Nikola Jokic dice, con su básquetbol cansado, que fuimos engañados por años. El mito de la caverna de Platón nos devuelve a tiempos anteriores: todos observando el reflejo de una pared cuando la verdad estaba ahí afuera a punto de ser redescubierta.
Lo que vimos en el Juego 1 de las Finales NBA es la perfección con la que alguna vez soñaron los grandes maestros de este deporte. Erik Spoelstra intentó todo, pero todo fue en vano. ¿Defensa zonal? Leamos el manual que ya tiene polvillo en la biblioteca: subir al poste alto y generar desde allí. ¿Doblajes? Asistencia desde donde sea al tirador abierto. ¿Uno contra uno en defensa hombre a hombre? Suicidio para el defensor primario.
La belleza del juego descansa en las manos de este jugador-panóptico, un Gran Hermano del básquetbol que tira como Larry Bird, pasa el balón como Magic Johnson y se mueve de espaldas como Arvydas Sabonis.
La velocidad no está en las piernas sino en la cabeza. Lo que vale es la ejecución, son esos ángulos oblicuos, esos pases lacerantes, los que enamoran. Dinámica de lo impensado en cada ataque.
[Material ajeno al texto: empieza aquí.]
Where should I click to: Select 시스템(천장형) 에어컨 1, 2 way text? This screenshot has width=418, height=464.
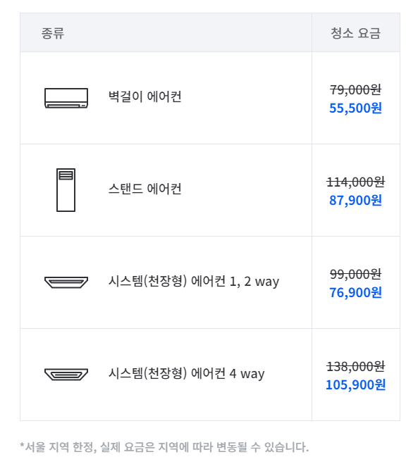pyautogui.click(x=194, y=281)
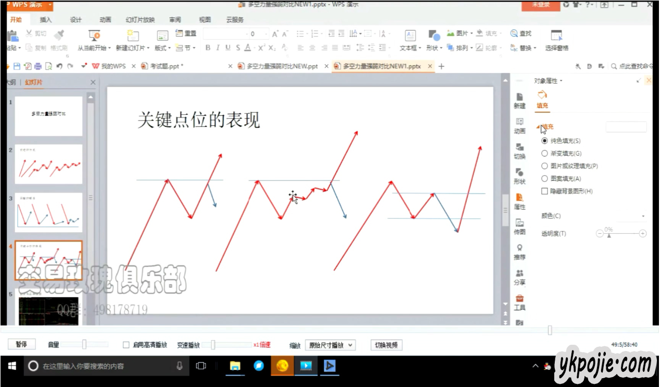The height and width of the screenshot is (387, 660).
Task: Click 从当前开始 slideshow icon in ribbon
Action: tap(94, 41)
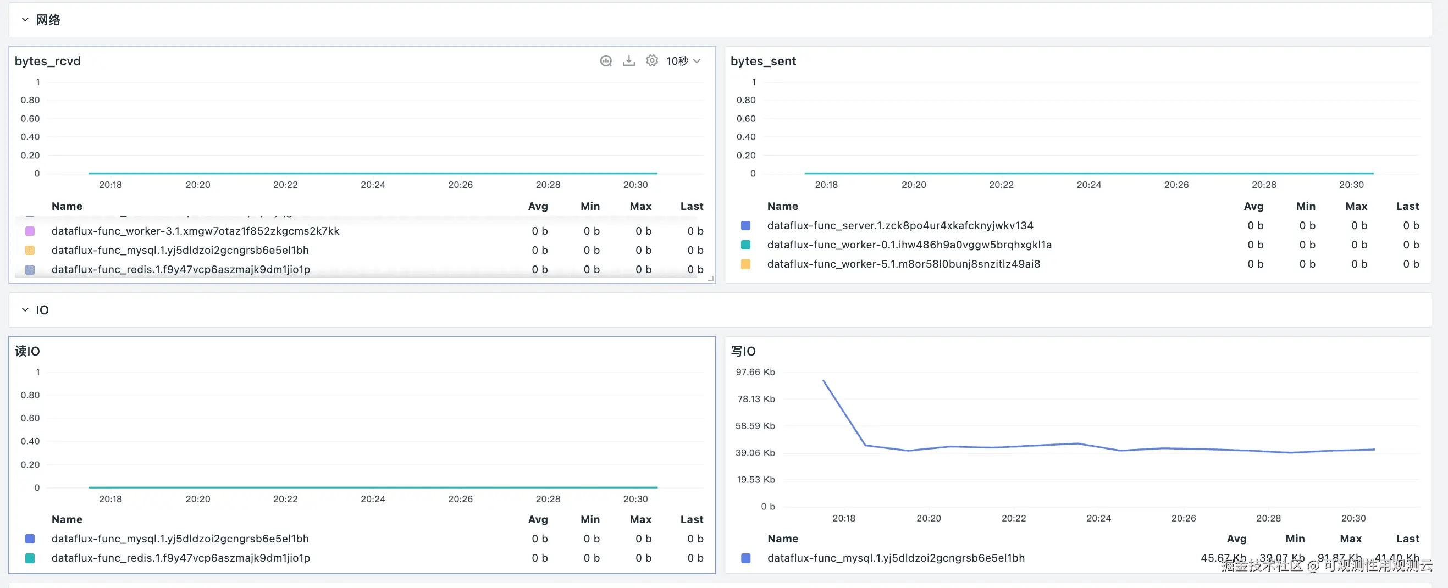Image resolution: width=1448 pixels, height=588 pixels.
Task: Click the Last header in the 写IO legend
Action: 1408,539
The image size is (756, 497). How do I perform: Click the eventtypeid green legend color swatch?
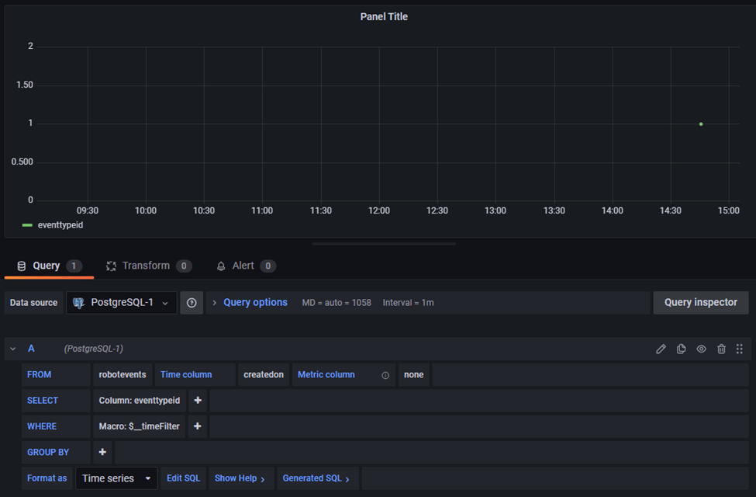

Jokic borró sus redes sociales hace tres años porque no se sentía cómodo con la exposición. Es humilde por esencia y no por decisión. No le sale otra cosa. Sin buscarlo, es un antisistema que no se corresponde con el crack NBA tipo que le grita los dobles al rival, que sonríe para la cámara, que utiliza outfits extravagantes a la llegada de un estadio.
El gigante serbio juega para hacer felices a todos. Tiene en Mike Malone un entrenador que ha crecido mucho en el último tiempo y que se expresa con la sabiduría del laissez faire: la mano invisible que permite que el genio de Sambor acomode el ecosistema de los Nuggets.